- Diocese: Wilcannia–Forbes
- Appointed: 12 April 2014
- Installed: 5 July 2014
- Predecessor: Christopher Henry Toohey

Orders
- Ordination: 22 November 1997
- Consecration: 3 July 2014 by Archbishop Paul Gallagher

Personal details
- Born: Columba Macbeth-Green 30 June 1968 (age 58) Forbes, Australia
- Denomination: Roman Catholic
- Alma mater: Vianney College
- Motto: Ne timeas tecum ego sum (Fear not, I am with you)
- Coat of arms: Columba Macbeth-Green's coat of arms

= Columba Macbeth-Green =

Australian Roman Catholic bishop

Columba Macbeth-Green OSPPE (born 30 June 1968) is an Australian Roman Catholic bishop of the Pauline Fathers, who currently serves as bishop of the Roman Catholic Diocese of Wilcannia-Forbes. Until the episcopal ordination of Bishop Richard Umbers on 24 August 2016, Bishop Macbeth-Green was the youngest Catholic bishop in Australia.

==Early life==
Macbeth-Green was born in Forbes to Paul and Lorna Green (nee Macbeth). He was raised on a sheep and wheat farm at Gunningbland, west of Forbes and Parkes. He was educated at St Laurence O’Toole Primary School and Red Bend Catholic College, both in Forbes. After leaving high school, he taught music and joined the Australian Army Reserve as a piper. He joined the Conventual Franciscans for two years. He then joined the Order of Saint Paul the First Hermit in 1990, a semi-contemplative order founded in 1215 in Hungary who observe the Rule of St. Augustine. He studied for the priesthood at Vianney College in Wagga Wagga. In 1996, he made solemn profession in the order.

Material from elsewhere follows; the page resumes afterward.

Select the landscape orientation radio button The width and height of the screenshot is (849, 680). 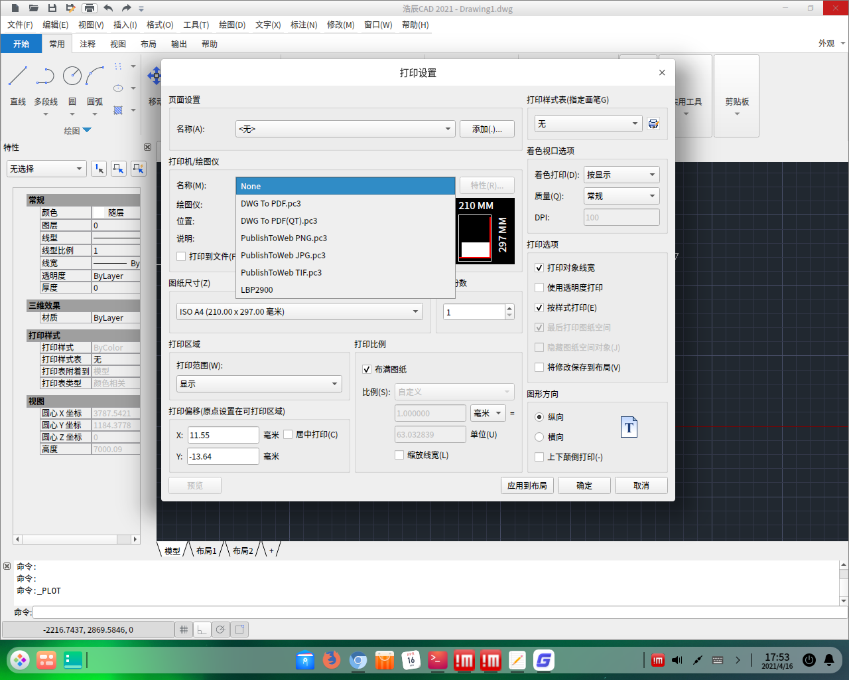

Despite both his parents having a strong faith, his father disowned him upon his decision to become a priest, due to the expectation he inherit and manage the family farm as the eldest son.

==Priesthood==
Macbeth-Green was ordained as a priest in the Order of Saint Paul the First Hermit on 22 November 1997. In 1998, he was appointed to serve as administrator of Tarcutta, a small parish on the outskirts of Wagga Wagga. In 2002, he was made subprior of the shrine of Our Lady of Mercy, before becoming administrator of Moss Vale. At the time of his appointment as Bishop of Wilcannia-Forbes, he was the Pauline Fathers' provincial vicar for Australia and rector of the shrine of Mary, Help of Christians.

===Police chaplaincy===
From 2000 to 2014, Macbeth-Green served as a police chaplain, initially at a local level. Between 2000 and 2002, he was police chaplain for the Wagga Wagga local area command. He joined the Camden local area command in 2002 and remained with them until 2006. In 2006, he was appointed police chaplain at Police Headquarters, Brisbane. He was then appointed police chaplain for the South Eastern Region in Queensland in 2011.

==Episcopacy==
In April 2014, Pope Francis appointed Macbeth-Green to be Bishop of Wilcannia-Forbes despite his limited experience working in chancery. He replaced Bishop Christopher Toohey who had retired in 2009, ending the five-year absence of a bishop for the diocese. He was ordained as a bishop on 3 July 2014 by Papal Nuncio Archbishop Paul Gallagher at Holy Family Church in Parkes. The ceremony was concelebrated by over 30 bishops from around Australia and several from overseas. He was installed as bishop on 5 July 2014.

==Personal life==
Macbeth-Green regularly travels across his large diocese in his four-wheel drive and an off-road camper-trailer, accompanied by his dog Mollie, a Maltese-Shitsu. He is a fan of country music and plays the bagpipes, which he learned when he was 15. He has played in Scotland twice at the world pipe band championships. He also learned to play the violin while at high school and played the organ in the church in Forbes. He resides in Forbes and must travel 9.5 hours to his seat in the Sacred Heart Cathedral in Broken Hill.